THE THOUGHTS OF OAKWOOD HOMES CHEVROLET DRIVER JOE NEMECHEK:
"A lot of Martinsville is being able to keep what you had to start with. The cars that lose the least, no matter what parts of the car you are talking about, are usually the ones you find up front at the end.
"Hold on to what you have. Hold on to your brakes. Hold on to your patience. Hold on to your sheet metal. Hold on to your temper. Do all of those things, and with a little bit of luck, you could
have a pretty good day at Martinsville. Start losing any of those, especially early in the race, and it could be a pretty long day.

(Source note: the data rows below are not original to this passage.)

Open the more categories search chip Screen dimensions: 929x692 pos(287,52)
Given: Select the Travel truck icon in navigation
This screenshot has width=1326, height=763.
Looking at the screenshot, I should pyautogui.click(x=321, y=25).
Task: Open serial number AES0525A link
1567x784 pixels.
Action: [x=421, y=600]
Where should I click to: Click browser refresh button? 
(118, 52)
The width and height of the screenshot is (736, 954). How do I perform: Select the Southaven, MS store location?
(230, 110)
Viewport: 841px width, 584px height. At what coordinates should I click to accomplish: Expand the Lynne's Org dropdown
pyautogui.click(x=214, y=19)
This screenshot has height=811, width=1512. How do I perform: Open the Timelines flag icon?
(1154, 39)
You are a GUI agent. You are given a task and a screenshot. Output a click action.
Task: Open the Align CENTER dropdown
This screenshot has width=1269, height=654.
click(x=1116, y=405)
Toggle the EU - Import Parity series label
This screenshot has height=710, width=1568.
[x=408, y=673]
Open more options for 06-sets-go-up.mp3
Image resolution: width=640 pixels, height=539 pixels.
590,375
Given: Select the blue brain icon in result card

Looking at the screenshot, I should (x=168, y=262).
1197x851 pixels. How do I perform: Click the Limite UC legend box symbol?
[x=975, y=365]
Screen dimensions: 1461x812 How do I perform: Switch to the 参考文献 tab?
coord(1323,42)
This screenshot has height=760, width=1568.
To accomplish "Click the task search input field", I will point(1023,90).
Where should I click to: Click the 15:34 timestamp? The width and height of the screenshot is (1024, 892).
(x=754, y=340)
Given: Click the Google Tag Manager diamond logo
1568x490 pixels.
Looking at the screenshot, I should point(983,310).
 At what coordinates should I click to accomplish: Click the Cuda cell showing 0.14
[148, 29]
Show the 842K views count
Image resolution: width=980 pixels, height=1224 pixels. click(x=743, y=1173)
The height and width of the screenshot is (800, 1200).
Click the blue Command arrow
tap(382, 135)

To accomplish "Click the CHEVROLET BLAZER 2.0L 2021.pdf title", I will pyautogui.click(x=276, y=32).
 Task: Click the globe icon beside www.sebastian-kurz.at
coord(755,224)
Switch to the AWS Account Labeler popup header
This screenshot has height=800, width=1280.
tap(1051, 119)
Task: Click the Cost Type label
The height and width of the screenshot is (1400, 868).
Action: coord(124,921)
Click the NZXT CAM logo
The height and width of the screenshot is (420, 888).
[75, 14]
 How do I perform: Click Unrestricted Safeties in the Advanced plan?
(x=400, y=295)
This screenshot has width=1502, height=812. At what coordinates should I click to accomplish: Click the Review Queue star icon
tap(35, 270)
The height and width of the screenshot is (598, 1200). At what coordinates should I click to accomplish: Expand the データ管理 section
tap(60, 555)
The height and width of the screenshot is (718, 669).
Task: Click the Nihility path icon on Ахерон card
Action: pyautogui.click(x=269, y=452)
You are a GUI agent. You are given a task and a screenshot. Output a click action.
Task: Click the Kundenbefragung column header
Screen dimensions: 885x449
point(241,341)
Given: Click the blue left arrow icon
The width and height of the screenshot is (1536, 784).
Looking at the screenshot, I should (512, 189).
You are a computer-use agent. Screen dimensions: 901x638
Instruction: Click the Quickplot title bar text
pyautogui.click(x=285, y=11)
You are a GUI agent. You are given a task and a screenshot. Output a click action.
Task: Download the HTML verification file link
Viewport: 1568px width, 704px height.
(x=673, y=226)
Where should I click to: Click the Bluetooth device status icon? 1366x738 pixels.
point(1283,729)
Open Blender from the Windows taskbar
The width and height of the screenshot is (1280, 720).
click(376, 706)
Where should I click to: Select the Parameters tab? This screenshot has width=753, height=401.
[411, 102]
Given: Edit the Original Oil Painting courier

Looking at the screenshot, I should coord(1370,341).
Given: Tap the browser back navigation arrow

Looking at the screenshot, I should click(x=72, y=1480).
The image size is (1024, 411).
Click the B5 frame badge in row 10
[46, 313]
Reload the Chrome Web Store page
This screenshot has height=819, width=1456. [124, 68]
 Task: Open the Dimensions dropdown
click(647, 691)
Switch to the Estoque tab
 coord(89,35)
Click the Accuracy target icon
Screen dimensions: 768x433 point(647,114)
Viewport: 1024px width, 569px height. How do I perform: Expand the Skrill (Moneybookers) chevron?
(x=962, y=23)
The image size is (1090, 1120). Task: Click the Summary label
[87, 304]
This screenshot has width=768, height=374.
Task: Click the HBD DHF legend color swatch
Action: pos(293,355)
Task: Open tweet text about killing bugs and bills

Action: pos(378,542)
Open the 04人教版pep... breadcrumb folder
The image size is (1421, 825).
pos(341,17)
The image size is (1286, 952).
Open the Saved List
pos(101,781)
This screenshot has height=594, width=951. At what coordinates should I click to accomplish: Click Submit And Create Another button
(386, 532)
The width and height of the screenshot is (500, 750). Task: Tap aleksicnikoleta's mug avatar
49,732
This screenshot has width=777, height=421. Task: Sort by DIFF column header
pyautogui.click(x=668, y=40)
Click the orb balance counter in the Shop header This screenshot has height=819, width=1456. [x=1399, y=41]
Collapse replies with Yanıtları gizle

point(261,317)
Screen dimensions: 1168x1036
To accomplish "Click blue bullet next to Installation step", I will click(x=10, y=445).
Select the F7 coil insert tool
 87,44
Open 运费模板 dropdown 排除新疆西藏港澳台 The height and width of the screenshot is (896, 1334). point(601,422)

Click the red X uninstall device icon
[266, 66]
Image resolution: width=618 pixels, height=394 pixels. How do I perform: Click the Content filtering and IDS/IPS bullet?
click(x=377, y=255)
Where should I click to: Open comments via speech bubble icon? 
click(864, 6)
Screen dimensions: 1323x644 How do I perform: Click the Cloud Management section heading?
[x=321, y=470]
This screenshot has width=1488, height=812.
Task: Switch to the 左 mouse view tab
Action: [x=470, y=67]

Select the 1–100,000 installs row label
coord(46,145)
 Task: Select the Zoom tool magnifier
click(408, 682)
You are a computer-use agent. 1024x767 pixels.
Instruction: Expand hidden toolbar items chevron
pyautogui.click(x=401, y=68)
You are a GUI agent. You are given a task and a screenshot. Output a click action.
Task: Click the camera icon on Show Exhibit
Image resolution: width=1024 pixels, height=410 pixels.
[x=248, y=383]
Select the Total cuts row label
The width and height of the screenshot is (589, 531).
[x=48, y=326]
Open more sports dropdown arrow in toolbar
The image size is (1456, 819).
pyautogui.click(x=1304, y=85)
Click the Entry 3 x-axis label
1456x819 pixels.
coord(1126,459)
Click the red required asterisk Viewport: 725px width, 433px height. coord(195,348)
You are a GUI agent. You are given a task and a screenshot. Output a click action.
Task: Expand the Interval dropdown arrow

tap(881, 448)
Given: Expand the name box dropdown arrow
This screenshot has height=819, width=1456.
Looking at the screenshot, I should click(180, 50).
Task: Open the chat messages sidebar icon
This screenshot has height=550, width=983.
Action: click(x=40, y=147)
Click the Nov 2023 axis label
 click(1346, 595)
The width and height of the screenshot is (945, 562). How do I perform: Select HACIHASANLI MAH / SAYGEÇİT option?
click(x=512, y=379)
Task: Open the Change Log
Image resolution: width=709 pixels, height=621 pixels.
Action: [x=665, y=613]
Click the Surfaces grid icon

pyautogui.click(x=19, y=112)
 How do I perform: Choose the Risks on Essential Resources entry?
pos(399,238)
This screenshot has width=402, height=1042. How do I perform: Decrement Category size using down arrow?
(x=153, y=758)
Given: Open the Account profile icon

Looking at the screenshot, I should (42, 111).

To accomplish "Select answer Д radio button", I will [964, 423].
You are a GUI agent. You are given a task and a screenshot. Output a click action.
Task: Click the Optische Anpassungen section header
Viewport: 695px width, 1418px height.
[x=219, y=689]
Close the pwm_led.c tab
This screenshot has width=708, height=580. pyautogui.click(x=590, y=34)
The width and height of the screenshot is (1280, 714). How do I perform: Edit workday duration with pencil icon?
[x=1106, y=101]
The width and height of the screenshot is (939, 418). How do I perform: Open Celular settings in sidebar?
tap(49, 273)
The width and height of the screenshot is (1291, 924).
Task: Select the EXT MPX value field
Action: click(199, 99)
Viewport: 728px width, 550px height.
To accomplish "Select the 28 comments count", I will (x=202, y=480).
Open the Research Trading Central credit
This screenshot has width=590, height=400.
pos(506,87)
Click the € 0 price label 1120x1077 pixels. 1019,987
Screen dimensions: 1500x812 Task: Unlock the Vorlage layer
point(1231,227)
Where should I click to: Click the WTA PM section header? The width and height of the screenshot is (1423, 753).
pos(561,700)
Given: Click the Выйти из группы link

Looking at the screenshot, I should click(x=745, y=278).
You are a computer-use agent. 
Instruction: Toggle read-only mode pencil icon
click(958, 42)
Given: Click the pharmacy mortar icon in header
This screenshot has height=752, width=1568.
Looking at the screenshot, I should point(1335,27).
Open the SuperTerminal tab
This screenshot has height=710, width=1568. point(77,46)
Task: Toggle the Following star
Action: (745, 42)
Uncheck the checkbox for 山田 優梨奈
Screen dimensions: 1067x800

"The track is two dragstrips hooked up by a couple of paper clips. You are on the straight-aways for such a short time, the cars that can get through the turns the best and the fastest are going to be the successful ones. That's what you're trying to do all weekend in practice. You want to be able to get into that first and third turn hard - but not hard enough to wear on the brakes - and be able to get back on the gas the quickest without being too loose coming out of two and four. If you can do that, you're going to be tough to beat.
"Luck's a big deal at Martinsville. That's either going to be really good for us or really bad. We're due some good luck, and Martinsville is a place where that sure could come in handy. Then again, if our luck holds steady where it is now, it could be a long day at Martinsville.

"You make your own luck a lot of times. Qualify well and stay up front, that solves a lot of problems really quickly. It's still a tough track to race but running up front makes life a whole lot easier."
THE THOUGHTS OF OAKWOOD HOMES CHEVROLET CREW CHIEF CHRIS CARRIER HEADING INTO MARTINSVILLE:
"You really need to keep the fenders on the car. It might not be the all-important deal it is at a Talladega or something but you still want to keep as much of the car on the car in all of the right places as you can. All of those pictures you see of guys in Victory Lane holding nothing but a bumper might be cool to look at but that's not the best way to be there. Dings and doughnuts aren't as big a deal but you still need to keep as much of the car on your car as you can. 

"The main thing is keeping the fenders off the tires. You might be able to beat and bang for a little bit but if those fenders come down on the tires, you're in the pits and you've lost two or three laps pretty quick. The other thing is keeping the crush panels from bending or anything. Enough beating and banging and you get a hole in them, and that's going to be rough on the driver when those fumes from the brakes and engine start coming in.
"Brakes are still a big, big deal. They are a whole lot better on these cars than they were 20 years ago and there are all kinds of new ways to keep them cooler than there were 20 years ago, but you can still burn them up pretty easy. Even if you keep them on the car, you have to go easy on how much you use them. Use them too much and you build up a lot of heat. That heat can raise the temperatures on the tires, making them grow (inflate) more. Then your car is chattering in the corners so you have to use more brake, which generates more heat and creates bigger and bigger problems.

"Taking care of your equipment is the deal at any race but it really comes into play at Martinsville. You have a little bit more sheet metal leeway than you do at some tracks but it's still really important."